### Stated exercise
Reproduce the items below word for word, starting at the line containing "Delete 明天会更好-卓依婷.mp3 from the list" and stopping after the final line of the items.

### Material supplied
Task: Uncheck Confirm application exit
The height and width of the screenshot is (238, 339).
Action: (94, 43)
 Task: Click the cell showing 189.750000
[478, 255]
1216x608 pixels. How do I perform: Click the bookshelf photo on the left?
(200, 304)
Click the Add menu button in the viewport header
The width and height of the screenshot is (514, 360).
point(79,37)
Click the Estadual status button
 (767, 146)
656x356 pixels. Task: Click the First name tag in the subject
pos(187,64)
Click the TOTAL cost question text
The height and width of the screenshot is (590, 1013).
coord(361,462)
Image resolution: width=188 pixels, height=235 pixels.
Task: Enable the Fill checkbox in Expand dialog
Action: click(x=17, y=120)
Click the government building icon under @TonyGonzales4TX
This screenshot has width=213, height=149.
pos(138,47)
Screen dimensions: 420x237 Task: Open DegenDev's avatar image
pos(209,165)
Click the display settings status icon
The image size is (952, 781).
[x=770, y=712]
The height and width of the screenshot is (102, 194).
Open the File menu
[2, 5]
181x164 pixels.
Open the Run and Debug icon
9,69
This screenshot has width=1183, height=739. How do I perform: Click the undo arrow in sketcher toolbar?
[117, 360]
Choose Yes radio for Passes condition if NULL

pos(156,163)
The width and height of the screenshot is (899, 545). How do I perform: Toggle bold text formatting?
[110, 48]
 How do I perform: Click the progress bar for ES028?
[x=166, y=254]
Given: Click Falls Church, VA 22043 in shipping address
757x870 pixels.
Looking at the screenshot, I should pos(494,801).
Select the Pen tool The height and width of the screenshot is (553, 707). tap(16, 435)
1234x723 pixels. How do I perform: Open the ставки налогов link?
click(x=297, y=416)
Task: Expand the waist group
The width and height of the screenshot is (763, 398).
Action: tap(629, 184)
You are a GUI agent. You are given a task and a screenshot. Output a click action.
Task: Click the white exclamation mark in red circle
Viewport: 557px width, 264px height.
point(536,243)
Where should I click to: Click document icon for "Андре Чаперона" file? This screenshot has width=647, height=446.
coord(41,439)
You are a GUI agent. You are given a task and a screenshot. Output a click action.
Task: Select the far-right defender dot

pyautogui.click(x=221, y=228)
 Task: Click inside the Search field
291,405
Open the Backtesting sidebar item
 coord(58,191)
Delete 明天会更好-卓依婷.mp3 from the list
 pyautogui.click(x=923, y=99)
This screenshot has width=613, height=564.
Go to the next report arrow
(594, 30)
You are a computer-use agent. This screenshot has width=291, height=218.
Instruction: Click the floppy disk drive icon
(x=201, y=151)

### Full output
Delete 明天会更好-卓依婷.mp3 from the list
 pyautogui.click(x=923, y=99)
This screenshot has width=613, height=564.
Go to the next report arrow
(594, 30)
You are a computer-use agent. This screenshot has width=291, height=218.
Instruction: Click the floppy disk drive icon
(x=201, y=151)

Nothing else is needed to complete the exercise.